Finesse Worms / Drop-Shot Plastics

What it is: Smaller worms, minnows, and subtle plastics designed for clear water, pressured fish, and slower presentations.

Why bass eat it: Finesse plastics look easy to inhale when bass are cold, pressured, deep, or not chasing.

Best situations: Drop shot, shaky head, wacky rig, Neko rig, light Texas rig, clear water, and tough bites.

Best beginner rigs: Drop shot, shaky head, light Texas rig, wacky rig, and Neko rig.

Common beginner mistake: Fishing finesse baits too fast or with too much action.

Finesse Bait Guide

Grubs

What it is: A simple soft plastic with a small body and swimming tail.

Why bass eat it: Grubs imitate small baitfish, bugs, and easy forage while staying simple and compact.

Best situations: Ponds, rivers, current, clear water, baitfish, small forage, jig heads, underspins, and light swimming presentations.

Best beginner rigs: Jig head, underspin, light swimming jig head, and small exposed-hook setups.

Common beginner mistake: Overcomplicating a bait that works best when kept simple.

Shop Grubs

Gilley / Bluegill-Style Plastics

What it is: A bluegill or panfish-style soft plastic built to show a broad, realistic forage profile.

Why bass eat it: Bass spend a lot of time around bluegill, especially near docks, grass, beds, and shallow cover.

Best situations: Docks, grass, beds, shallow cover, panfish-heavy lakes, slow swimming, and weighted-hook presentations.

Best beginner rigs: Texas rig, weighted swimbait hook, jig trailer, and slow-swimming presentations.

Common beginner mistake: Fishing a bluegill profile where bass are keyed more on craws or shad.

== Data records ==
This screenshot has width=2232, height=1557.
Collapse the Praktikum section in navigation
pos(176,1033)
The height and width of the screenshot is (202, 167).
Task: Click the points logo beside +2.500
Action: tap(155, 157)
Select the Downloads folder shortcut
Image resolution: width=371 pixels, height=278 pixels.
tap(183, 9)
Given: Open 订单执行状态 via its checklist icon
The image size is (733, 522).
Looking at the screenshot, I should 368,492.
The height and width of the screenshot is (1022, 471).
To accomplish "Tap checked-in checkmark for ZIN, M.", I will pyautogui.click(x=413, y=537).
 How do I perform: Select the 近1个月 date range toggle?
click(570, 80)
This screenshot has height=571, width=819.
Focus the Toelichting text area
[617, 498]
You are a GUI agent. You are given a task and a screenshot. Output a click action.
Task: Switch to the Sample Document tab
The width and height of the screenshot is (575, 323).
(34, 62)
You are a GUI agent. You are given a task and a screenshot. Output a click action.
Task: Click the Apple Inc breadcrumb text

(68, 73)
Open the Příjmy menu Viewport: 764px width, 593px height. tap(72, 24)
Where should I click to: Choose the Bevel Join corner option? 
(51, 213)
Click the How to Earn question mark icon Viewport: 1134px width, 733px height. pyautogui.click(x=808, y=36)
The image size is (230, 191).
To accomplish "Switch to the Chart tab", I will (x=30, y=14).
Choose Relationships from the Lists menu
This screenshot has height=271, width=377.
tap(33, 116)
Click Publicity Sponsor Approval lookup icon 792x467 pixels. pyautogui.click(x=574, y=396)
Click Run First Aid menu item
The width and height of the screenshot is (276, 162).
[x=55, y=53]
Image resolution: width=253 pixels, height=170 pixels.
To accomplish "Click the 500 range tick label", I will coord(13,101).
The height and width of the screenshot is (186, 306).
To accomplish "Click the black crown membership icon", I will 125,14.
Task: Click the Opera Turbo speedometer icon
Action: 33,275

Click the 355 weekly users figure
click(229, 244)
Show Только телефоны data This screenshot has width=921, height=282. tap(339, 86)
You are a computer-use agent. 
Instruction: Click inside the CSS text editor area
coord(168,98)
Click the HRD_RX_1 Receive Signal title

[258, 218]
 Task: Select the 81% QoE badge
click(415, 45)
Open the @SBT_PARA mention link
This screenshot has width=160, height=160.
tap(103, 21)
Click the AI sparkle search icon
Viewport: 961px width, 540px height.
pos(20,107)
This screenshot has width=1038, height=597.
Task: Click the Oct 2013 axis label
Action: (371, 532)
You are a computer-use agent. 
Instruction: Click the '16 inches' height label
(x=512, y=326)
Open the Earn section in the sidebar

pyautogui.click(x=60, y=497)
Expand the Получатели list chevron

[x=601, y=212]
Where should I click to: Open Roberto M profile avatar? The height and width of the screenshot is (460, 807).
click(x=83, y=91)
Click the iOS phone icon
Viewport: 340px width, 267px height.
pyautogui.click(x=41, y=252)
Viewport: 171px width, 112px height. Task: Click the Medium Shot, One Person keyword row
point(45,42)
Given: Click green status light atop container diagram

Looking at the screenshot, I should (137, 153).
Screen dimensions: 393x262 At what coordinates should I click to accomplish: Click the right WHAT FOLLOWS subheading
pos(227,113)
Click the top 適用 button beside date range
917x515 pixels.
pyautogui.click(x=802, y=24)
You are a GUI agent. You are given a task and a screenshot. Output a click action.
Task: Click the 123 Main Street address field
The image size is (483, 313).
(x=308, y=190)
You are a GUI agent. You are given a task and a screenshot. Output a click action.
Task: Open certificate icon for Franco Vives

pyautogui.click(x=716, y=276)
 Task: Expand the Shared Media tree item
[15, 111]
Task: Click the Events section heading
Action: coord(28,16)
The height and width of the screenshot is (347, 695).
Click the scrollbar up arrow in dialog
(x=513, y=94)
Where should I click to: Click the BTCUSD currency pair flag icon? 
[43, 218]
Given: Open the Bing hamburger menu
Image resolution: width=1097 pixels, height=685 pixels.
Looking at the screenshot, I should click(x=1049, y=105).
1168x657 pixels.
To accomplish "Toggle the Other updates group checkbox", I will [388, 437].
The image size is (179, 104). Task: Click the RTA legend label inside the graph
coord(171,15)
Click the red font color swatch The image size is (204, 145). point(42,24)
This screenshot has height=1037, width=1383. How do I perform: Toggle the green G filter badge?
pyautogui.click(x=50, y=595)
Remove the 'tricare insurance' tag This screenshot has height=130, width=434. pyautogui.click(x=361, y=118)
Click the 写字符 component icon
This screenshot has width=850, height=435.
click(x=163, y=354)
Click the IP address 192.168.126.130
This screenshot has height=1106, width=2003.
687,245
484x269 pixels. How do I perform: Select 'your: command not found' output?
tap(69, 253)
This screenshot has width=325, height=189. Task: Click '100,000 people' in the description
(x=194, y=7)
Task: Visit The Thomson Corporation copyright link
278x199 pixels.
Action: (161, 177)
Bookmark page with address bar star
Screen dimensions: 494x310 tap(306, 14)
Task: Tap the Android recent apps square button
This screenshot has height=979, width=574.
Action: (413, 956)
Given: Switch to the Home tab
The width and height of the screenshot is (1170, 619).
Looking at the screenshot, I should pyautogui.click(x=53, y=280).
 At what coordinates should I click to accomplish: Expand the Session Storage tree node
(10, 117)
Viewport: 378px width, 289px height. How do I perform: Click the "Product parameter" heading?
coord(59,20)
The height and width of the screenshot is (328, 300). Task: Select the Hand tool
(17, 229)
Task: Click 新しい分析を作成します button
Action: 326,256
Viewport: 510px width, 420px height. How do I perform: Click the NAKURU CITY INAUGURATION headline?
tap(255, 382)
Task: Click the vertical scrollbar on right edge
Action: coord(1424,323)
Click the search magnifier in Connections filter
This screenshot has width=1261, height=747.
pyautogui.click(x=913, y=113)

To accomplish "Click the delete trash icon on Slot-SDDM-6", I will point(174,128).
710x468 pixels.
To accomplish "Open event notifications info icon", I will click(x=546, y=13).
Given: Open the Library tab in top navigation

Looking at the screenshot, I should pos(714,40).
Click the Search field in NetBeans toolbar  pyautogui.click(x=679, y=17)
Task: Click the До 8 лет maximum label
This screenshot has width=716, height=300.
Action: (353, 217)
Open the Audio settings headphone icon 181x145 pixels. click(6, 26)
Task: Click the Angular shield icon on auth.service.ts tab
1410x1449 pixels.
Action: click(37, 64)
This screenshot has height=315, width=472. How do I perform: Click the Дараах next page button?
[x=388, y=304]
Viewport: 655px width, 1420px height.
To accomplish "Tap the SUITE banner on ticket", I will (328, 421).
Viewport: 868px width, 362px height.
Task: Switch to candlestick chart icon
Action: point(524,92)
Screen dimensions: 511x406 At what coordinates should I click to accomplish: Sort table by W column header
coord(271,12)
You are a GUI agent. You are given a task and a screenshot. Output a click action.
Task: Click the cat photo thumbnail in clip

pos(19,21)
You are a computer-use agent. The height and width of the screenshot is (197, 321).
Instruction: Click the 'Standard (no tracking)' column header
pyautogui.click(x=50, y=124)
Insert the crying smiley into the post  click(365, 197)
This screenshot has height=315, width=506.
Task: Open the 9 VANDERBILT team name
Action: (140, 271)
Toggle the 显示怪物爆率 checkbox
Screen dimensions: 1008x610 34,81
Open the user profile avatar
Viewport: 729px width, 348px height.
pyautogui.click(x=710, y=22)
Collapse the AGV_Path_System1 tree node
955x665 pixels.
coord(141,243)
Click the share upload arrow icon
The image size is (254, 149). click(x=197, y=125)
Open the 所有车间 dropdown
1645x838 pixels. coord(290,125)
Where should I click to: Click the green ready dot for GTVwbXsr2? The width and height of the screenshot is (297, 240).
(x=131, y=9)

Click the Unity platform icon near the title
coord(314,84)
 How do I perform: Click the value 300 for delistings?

== What you should do ==
In the soft-plastic bait guide, what is the common beginner mistake listed for grubs?

== Exercise response ==
Overcomplicating a bait that works best when kept simple.